■ **Your instructions**: Transcribe the data in full; each line must match exactly.

Stored data entries
[Start of Attachment]

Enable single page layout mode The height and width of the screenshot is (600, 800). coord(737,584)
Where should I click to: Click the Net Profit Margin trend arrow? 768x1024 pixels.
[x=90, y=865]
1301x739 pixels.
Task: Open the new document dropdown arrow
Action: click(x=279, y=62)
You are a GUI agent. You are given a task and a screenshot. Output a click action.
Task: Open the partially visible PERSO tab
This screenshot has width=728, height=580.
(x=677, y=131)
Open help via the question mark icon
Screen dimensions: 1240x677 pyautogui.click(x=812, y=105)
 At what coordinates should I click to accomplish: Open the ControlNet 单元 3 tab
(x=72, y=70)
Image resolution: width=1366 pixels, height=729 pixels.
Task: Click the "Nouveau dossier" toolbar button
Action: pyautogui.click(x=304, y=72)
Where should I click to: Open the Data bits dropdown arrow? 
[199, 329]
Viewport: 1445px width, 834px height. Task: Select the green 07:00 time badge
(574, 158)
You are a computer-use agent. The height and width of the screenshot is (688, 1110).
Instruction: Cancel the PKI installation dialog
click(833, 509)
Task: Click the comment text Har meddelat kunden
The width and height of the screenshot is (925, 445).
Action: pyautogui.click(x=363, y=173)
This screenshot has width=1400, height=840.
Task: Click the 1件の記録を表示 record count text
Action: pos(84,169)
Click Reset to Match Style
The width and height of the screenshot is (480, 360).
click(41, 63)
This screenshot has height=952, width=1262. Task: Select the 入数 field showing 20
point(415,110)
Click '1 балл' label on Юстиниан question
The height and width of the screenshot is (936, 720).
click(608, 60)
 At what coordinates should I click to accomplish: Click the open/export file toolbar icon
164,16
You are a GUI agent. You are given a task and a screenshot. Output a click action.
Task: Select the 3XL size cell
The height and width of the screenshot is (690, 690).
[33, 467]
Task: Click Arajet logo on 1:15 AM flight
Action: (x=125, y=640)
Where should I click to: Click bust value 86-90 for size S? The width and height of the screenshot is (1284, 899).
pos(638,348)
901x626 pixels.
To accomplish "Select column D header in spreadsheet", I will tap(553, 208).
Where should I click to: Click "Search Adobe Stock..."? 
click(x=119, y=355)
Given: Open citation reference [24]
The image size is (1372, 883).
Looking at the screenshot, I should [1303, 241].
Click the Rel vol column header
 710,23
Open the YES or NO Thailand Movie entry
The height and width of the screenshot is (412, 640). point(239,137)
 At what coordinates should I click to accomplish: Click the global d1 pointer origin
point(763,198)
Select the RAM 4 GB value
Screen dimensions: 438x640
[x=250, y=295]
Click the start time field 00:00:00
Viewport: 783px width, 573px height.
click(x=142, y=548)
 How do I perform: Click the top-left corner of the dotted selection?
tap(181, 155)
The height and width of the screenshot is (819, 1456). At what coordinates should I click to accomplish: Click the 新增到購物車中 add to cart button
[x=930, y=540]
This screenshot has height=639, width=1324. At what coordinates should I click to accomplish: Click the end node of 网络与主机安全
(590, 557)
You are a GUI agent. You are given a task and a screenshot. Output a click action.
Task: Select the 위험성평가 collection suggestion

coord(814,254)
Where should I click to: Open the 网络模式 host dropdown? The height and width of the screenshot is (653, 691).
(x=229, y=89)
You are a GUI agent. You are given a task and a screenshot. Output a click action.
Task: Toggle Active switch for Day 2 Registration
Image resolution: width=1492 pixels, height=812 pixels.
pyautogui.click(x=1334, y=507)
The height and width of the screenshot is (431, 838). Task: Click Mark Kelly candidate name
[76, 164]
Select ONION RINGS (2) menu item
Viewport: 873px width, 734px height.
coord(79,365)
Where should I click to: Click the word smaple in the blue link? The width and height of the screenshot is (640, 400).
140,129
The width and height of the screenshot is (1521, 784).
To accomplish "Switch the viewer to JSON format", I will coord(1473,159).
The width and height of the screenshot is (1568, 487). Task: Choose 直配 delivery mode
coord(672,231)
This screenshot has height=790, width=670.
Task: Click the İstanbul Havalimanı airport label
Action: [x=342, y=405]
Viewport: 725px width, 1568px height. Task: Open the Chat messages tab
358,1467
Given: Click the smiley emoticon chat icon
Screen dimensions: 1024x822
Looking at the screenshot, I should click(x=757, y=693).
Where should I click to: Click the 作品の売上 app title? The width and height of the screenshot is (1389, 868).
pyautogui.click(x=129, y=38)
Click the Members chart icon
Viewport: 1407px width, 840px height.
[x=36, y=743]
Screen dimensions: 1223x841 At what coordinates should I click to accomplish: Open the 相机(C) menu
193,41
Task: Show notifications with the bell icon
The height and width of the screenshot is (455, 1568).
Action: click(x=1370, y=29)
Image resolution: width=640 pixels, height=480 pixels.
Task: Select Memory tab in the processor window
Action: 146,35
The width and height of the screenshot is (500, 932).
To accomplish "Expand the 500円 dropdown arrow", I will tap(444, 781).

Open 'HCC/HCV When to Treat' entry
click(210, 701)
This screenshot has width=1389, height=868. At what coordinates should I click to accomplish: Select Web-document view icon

[End of Attachment]

■ **Your response**:
Enable single page layout mode The height and width of the screenshot is (600, 800). coord(737,584)
Where should I click to: Click the Net Profit Margin trend arrow? 768x1024 pixels.
[x=90, y=865]
1301x739 pixels.
Task: Open the new document dropdown arrow
Action: click(x=279, y=62)
You are a GUI agent. You are given a task and a screenshot. Output a click action.
Task: Open the partially visible PERSO tab
This screenshot has width=728, height=580.
(x=677, y=131)
Open help via the question mark icon
Screen dimensions: 1240x677 pyautogui.click(x=812, y=105)
 At what coordinates should I click to accomplish: Open the ControlNet 单元 3 tab
(x=72, y=70)
Image resolution: width=1366 pixels, height=729 pixels.
Task: Click the "Nouveau dossier" toolbar button
Action: pyautogui.click(x=304, y=72)
Where should I click to: Open the Data bits dropdown arrow? 
[199, 329]
Viewport: 1445px width, 834px height. Task: Select the green 07:00 time badge
(574, 158)
You are a computer-use agent. The height and width of the screenshot is (688, 1110).
Instruction: Cancel the PKI installation dialog
click(833, 509)
Task: Click the comment text Har meddelat kunden
The width and height of the screenshot is (925, 445).
Action: pyautogui.click(x=363, y=173)
This screenshot has width=1400, height=840.
Task: Click the 1件の記録を表示 record count text
Action: pos(84,169)
Click Reset to Match Style
The width and height of the screenshot is (480, 360).
click(41, 63)
This screenshot has height=952, width=1262. Task: Select the 入数 field showing 20
point(415,110)
Click '1 балл' label on Юстиниан question
The height and width of the screenshot is (936, 720).
click(608, 60)
 At what coordinates should I click to accomplish: Click the open/export file toolbar icon
164,16
You are a GUI agent. You are given a task and a screenshot. Output a click action.
Task: Select the 3XL size cell
The height and width of the screenshot is (690, 690).
[33, 467]
Task: Click Arajet logo on 1:15 AM flight
Action: (x=125, y=640)
Where should I click to: Click bust value 86-90 for size S? The width and height of the screenshot is (1284, 899).
pos(638,348)
901x626 pixels.
To accomplish "Select column D header in spreadsheet", I will tap(553, 208).
Where should I click to: Click "Search Adobe Stock..."? 
click(x=119, y=355)
Given: Open citation reference [24]
The image size is (1372, 883).
Looking at the screenshot, I should [1303, 241].
Click the Rel vol column header
 710,23
Open the YES or NO Thailand Movie entry
The height and width of the screenshot is (412, 640). point(239,137)
 At what coordinates should I click to accomplish: Click the global d1 pointer origin
point(763,198)
Select the RAM 4 GB value
Screen dimensions: 438x640
[x=250, y=295]
Click the start time field 00:00:00
Viewport: 783px width, 573px height.
click(x=142, y=548)
 How do I perform: Click the top-left corner of the dotted selection?
tap(181, 155)
The height and width of the screenshot is (819, 1456). At what coordinates should I click to accomplish: Click the 新增到購物車中 add to cart button
[x=930, y=540]
This screenshot has height=639, width=1324. At what coordinates should I click to accomplish: Click the end node of 网络与主机安全
(590, 557)
You are a GUI agent. You are given a task and a screenshot. Output a click action.
Task: Select the 위험성평가 collection suggestion

coord(814,254)
Where should I click to: Open the 网络模式 host dropdown? The height and width of the screenshot is (653, 691).
(x=229, y=89)
You are a GUI agent. You are given a task and a screenshot. Output a click action.
Task: Toggle Active switch for Day 2 Registration
Image resolution: width=1492 pixels, height=812 pixels.
pyautogui.click(x=1334, y=507)
The height and width of the screenshot is (431, 838). Task: Click Mark Kelly candidate name
[76, 164]
Select ONION RINGS (2) menu item
Viewport: 873px width, 734px height.
coord(79,365)
Where should I click to: Click the word smaple in the blue link? The width and height of the screenshot is (640, 400).
140,129
The width and height of the screenshot is (1521, 784).
To accomplish "Switch the viewer to JSON format", I will coord(1473,159).
The width and height of the screenshot is (1568, 487). Task: Choose 直配 delivery mode
coord(672,231)
This screenshot has height=790, width=670.
Task: Click the İstanbul Havalimanı airport label
Action: [x=342, y=405]
Viewport: 725px width, 1568px height. Task: Open the Chat messages tab
358,1467
Given: Click the smiley emoticon chat icon
Screen dimensions: 1024x822
Looking at the screenshot, I should click(x=757, y=693).
Where should I click to: Click the 作品の売上 app title? The width and height of the screenshot is (1389, 868).
pyautogui.click(x=129, y=38)
Click the Members chart icon
Viewport: 1407px width, 840px height.
[x=36, y=743]
Screen dimensions: 1223x841 At what coordinates should I click to accomplish: Open the 相机(C) menu
193,41
Task: Show notifications with the bell icon
The height and width of the screenshot is (455, 1568).
Action: click(x=1370, y=29)
Image resolution: width=640 pixels, height=480 pixels.
Task: Select Memory tab in the processor window
Action: 146,35
The width and height of the screenshot is (500, 932).
To accomplish "Expand the 500円 dropdown arrow", I will tap(444, 781).

Open 'HCC/HCV When to Treat' entry
click(210, 701)
This screenshot has width=1389, height=868. At what coordinates should I click to accomplish: Select Web-document view icon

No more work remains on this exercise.